The report, which was enabled by the Construction Innovation Hub, draws on the results of a workshop that brought together a dozen experts from the built and natural environment modelling communities (the National Digital Twin programme and the Landscape Decisions programme respectively) to discuss what opportunities could arise from better integration of digital models across this sectoral divide.
Here, report author and Centre for Digital Built Britain digital knowledge communications manager Kirsten Lamb reveals the key actions.
We urgently need to change the way we develop the built environment to work within the limits of the natural environment, and to understand the impact of land use decisions on communities.
We need to take a systems-based approach to manage our built and natural systems.
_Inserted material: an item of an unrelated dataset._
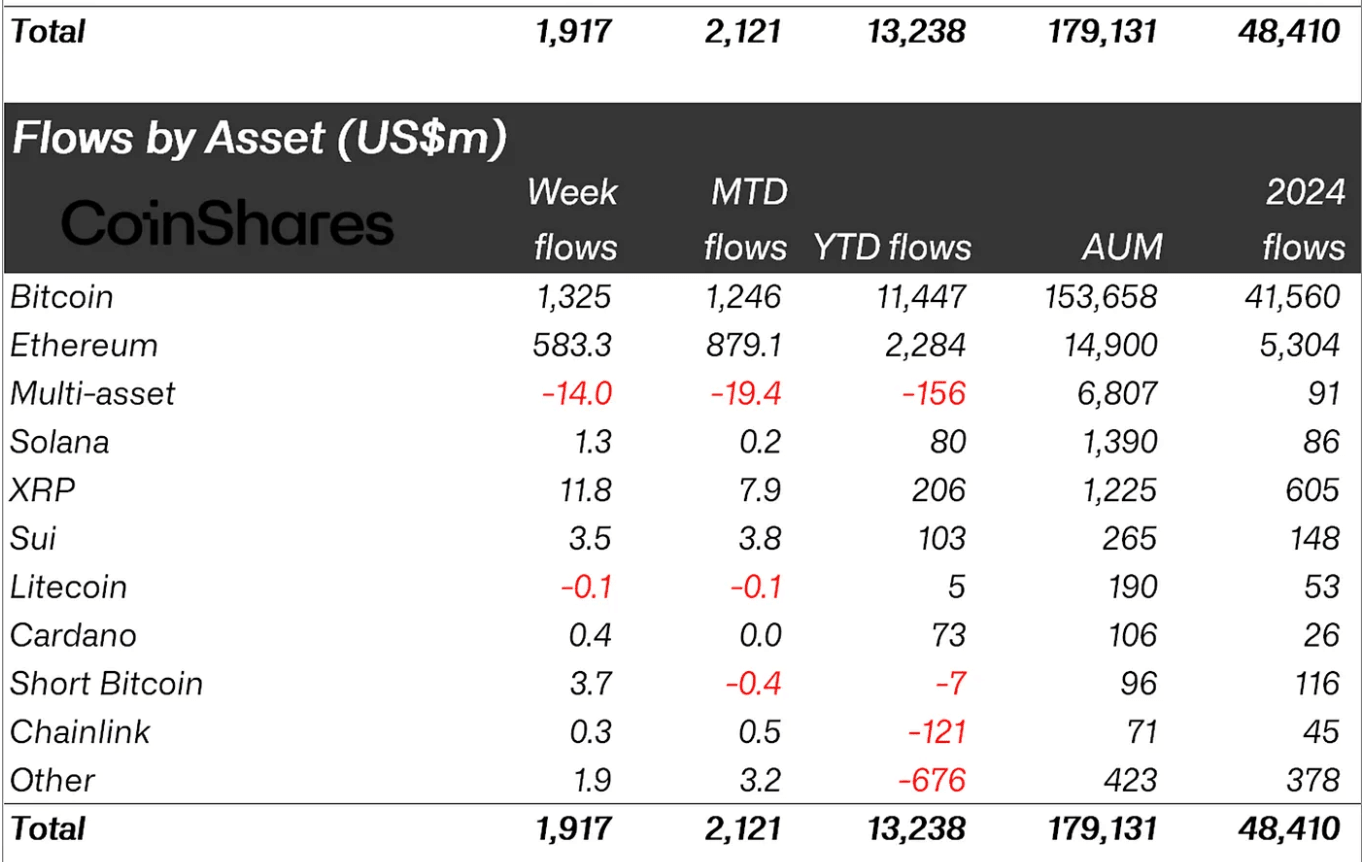Select the Flows by Asset table title
Image resolution: width=1364 pixels, height=862 pixels.
coord(258,138)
The opportunity that integrated modelling creates is enormous: to better understand and develop the built and natural environments together in ways that support the wellbeing of people and the planet for the long-term.
Shared, curated, right-time information could enable decision-makers to better manage the trade-offs, identify the risks and impacts of decisions, and create beneficial outcomes. Such an understanding would underpin our ability to meet important environmental targets such as Net Zero carbon emissions, and the government’s commitment to embedding support for biodiversity in its economic decisions as a response to the Dasgupta Review. Collecting, sharing and managing information thoughtfully across the built and natural environment disciplines is critical to achieving these goals.
However, creating the systems, processes and frameworks to enable this would involve the retooling and reconfiguration of existing practices and disciplinary silos, requiring time, attention and cooperation that could be managed through a dedicated programme.
According to the experts who attended the workshop, the UK’s research, industry and policy bodies must focus on the following priorities for integrating models of the built and natural environment:
- Make interconnected models visible early in the decision process to stakeholders to drive better decisions.
- Bring communities together around a shared vision in order to frame better questions, as the basis for model integration.
- Develop a common approach/platform to enable better data and model sharing across disciplines, joined by shared architectures, and common standards for security and quality.
- Establish and share best practice at all scales, to support better local, regional and national decision-making.
These priorities are interdependent. They address cultural as well as technical barriers to model integration faced by both disciplines. However, the need is urgent, and by coming together now these disciplines may be able to combine their skills to accelerate the development of better decision processes and tools, leading to better outcomes for people and the planet.
Through expert workshops, peer networks and publicising of good practice, a central programme focused on integrating built and natural environment modelling would accelerate the development of tools and processes that use these models to make better decisions for the future of the UK.
The National Digital Twin and Landscape Decisions programmes are two key stakeholders in this process, and future collaboration between them could be mutually beneficial for achieving key government targets.